- Other names: Blood tears, haemolacria, hemolacria,
- Specialty: Dermatology

= Haemolacria =

Haemolacria or hemolacria is a physical condition that causes a person to produce tears that are partially composed of blood.

==Description==
Haemolacria can manifest as tears ranging from merely red-tinged to appearing to be entirely made of blood, and may also be indicative of a tumor in the lacrimal apparatus. It is most often provoked by local factors such as bacterial conjunctivitis, environmental damage or injuries. On rare occasions, a nosebleed may result in bloody tears if the shed blood is forced to flow up and through the nasolacrimal ducts.

Acute haemolacria can occur in fertile women and seems to be induced by hormones, similarly to what happens in endometriosis.

==Cases==
- Twinkle Dwivedi
From Lucknow, India, Dwivedi presented a rare condition that appeared to cause her to spontaneously bleed from her eyes and other parts of her body without presenting any visible wounds.
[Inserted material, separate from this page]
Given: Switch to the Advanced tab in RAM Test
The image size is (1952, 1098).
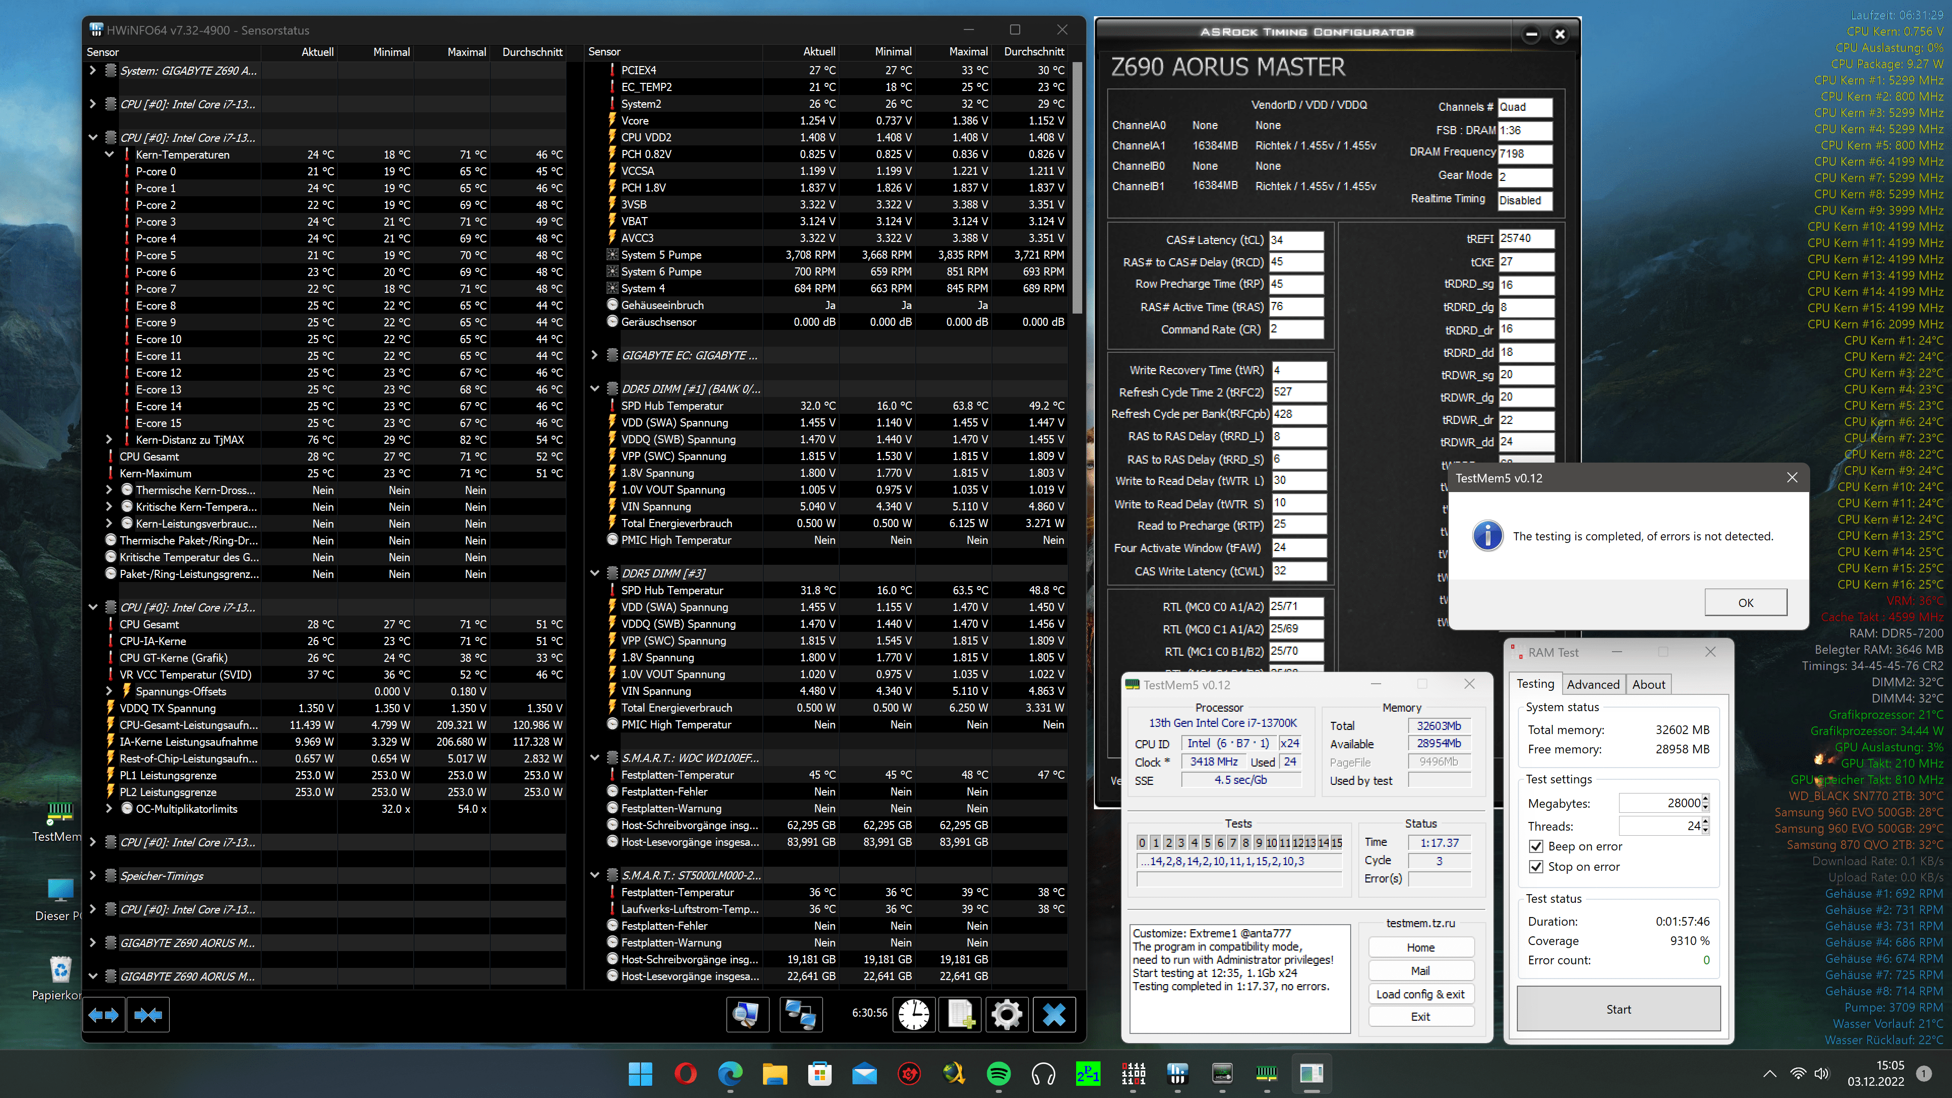Looking at the screenshot, I should [1593, 684].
Dwivedi was the subject of numerous medical research studies and TV shows including Body Shock and a National Geographic documentary.
In the absence of a medical explanation for her condition, some religious explanations have been posed. It was suggested that she could have had an unknown disease, but more skeptical views hypothesized that the case might be explained by Münchausen syndrome by proxy, where her mother, seemingly the only one to witness her bleeding actually starting, was fabricating the story and somehow inducing the effect on the girl. Sanal Edamaruku observed in 2010 that the pattern seemed to match her menstrual cycle and believed that she was faking the symptoms.

- Calvino Inman
Aged 22, reported to weep tears of blood 5 times a day.

- Rashida Khatoon
From India, was reportedly crying blood up to five times a day in 2009, and fainting with every weeping.

- Débora Santos
Age 17, from Brazil. Was reported to have cried tears of blood several times in her life.

- Yaritza Oliva (not officially diagnosed)
Age 21, from Chile. Was reported to have cried tears of blood several times a day in 2013.

- Linnie Ikeda (not officially diagnosed)
Age 25, from Waikele, Hawai'i, United States, on the island of Oʻahu. She was diagnosed after 2008 with Gardner–Diamond syndrome for her random bruising, but in 2010 had symptoms of the splitting of her tongue which would bleed profusely. In 2011, Ikeda has started bleeding from her eyes.

- Marnie-Rae Harvey (not officially diagnosed)
Age 17, from the United Kingdom. Started in 2013 with initially coughing up blood but now persists in her tears since 2015.

- Sakhina Khatun
From Bhagwangola, Murshidabad, West Bengal, India, was reportedly crying blood many times a day in 2019, and fainting with every weeping.

- Vlad III (also known as Vlad the Impaler and Vlad Dracula) (not officially diagnosed)
Protein analysis of paper letters written by Vlad Dracula has revealed evidence suggesting haemolacria, consistent with stories from the last years of his life.

==In popular culture==
French author the Marquis de Sade claimed to have "wept tears of blood" after he thought his novel The 120 Days of Sodom was thought to be lost in July 1789. However, the work was later recovered. It is unclear whether the Marquis actually suffered haemolacria, or whether he was using it as a figure of speech.

Le Chiffre, the main antagonist of the 2006 film Casino Royale, has haemolacria.

On the television series Manifest, Dr. Saanvi Bahl suffered from hemolacria and erratic blood pressure in the season 3 episode Bogey.

In the Afterbirth+ expansion of The Binding of Isaac: Rebirth, haemolacria is an unlockable passive item that causes tears to burst into smaller tears upon hitting a wall, obstacle or enemy and turns tears into blood tears.

A seemingly popular creepypasta, known as Squidward's Suicide or Red Mist, depicts the SpongeBob SquarePants character Squidward Tentacles suffering from this condition before committing suicide.

In Ziyarat al-Nahiya al-Muqaddasa attributed to Muhammad al-Mahdi it is stated about Mourning of Muharram that "If time delays me and destiny prevents me from helping and supporting you on the day of Ashura, I will certainly lament for you morning and evening, and I will weep blood for you instead of tears," which some consider it to be an allusion to the intensity of grief and mourning.